Une enquête réalisée par un groupe de réflexion de l’Université de Gambie révèle que les Gambiens privilégient davantage la réconciliation aux poursuites judiciaires systématiques contre l’ancien président Yahya Jammeh pour les violations présumées commises durant ses 22 ans de pouvoir.
Le sondage CepRass, conduit en avril, posait la question suivante : faut-il privilégier la réconciliation ou les poursuites pour des crimes présumés — notamment des exécutions extrajudiciaires, des viols et autres violences sexuelles, des actes de torture et des disparitions forcées — qui auraient été commis entre 1994 et 2017 ?
La question des poursuites et des réparations reste au cœur du débat public à l’approche de l’élection présidentielle prévue en décembre 2026.

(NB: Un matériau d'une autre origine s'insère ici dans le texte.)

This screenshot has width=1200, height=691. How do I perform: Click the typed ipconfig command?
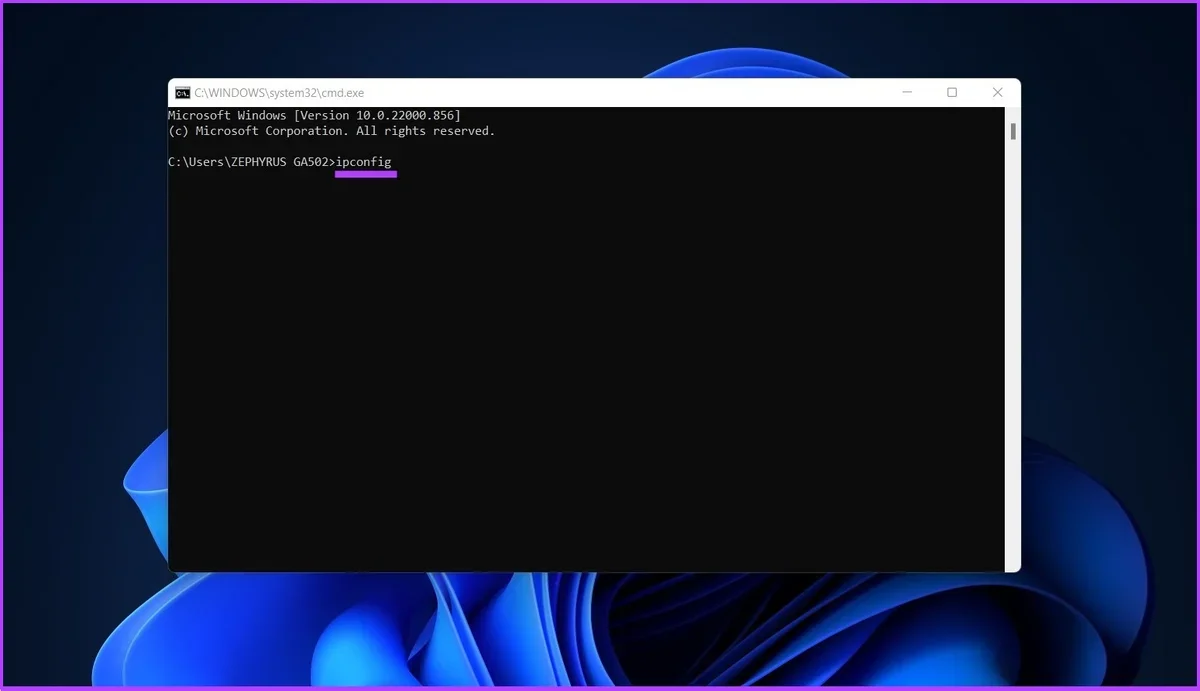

La Commission vérité de Gambie, qui a siégé de 2019 à 2021, avait recommandé des poursuites judiciaires contre une soixantaine de personnes, dont Yahya Jammeh, considéré comme le principal responsable des crimes allégués.

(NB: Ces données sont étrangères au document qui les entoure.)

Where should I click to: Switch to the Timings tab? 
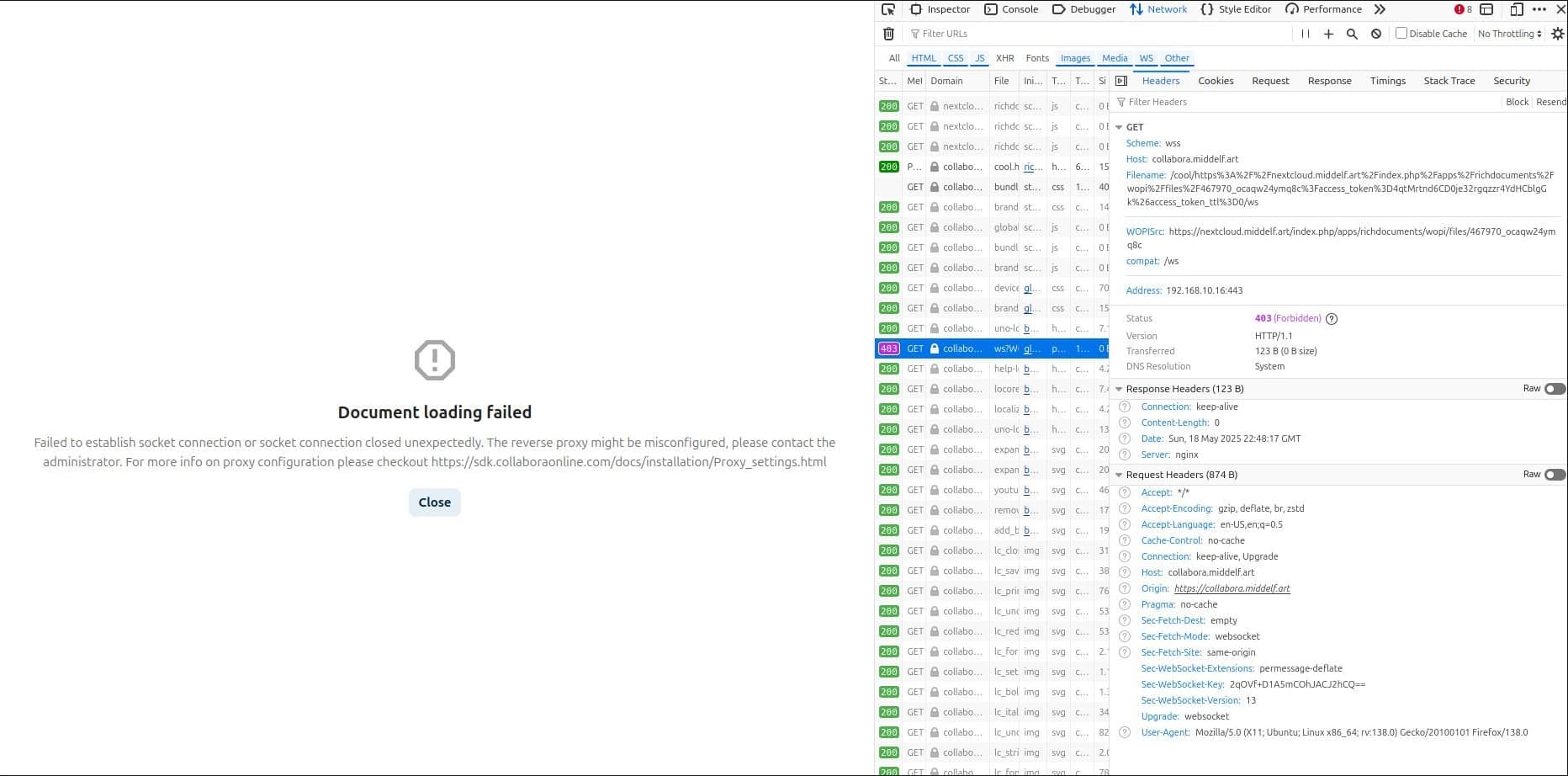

Selon les résultats de cette étude nationale menée par le Centre pour les politiques, la recherche et les études stratégiques (CepRass), 44 % des répondants estiment que la réconciliation doit être la priorité absolue, tandis que 16 % se prononcent en faveur de poursuites judiciaires. Les 40 % restants privilégient une approche intermédiaire, combinant poursuites limitées et réconciliation, dans l’objectif de répondre aux attentes des victimes tout en favorisant un apaisement national durable.
Cette étude intervient près de deux semaines après que le ministère gambien de la Justice a présenté le Britannique Martin Hackett comme procureur spécial chargé d’enquêter sur ces crimes en vue de poursuivre Yahya Jammeh, actuellement en exil en Guinée équatoriale, ainsi que ses présumés complices.
Martin Hackett s’appuiera principalement sur les témoignages de victimes, de témoins et de présumés auteurs recueillis pendant deux ans par la Commission vérité, réconciliation et réparations (TRRC).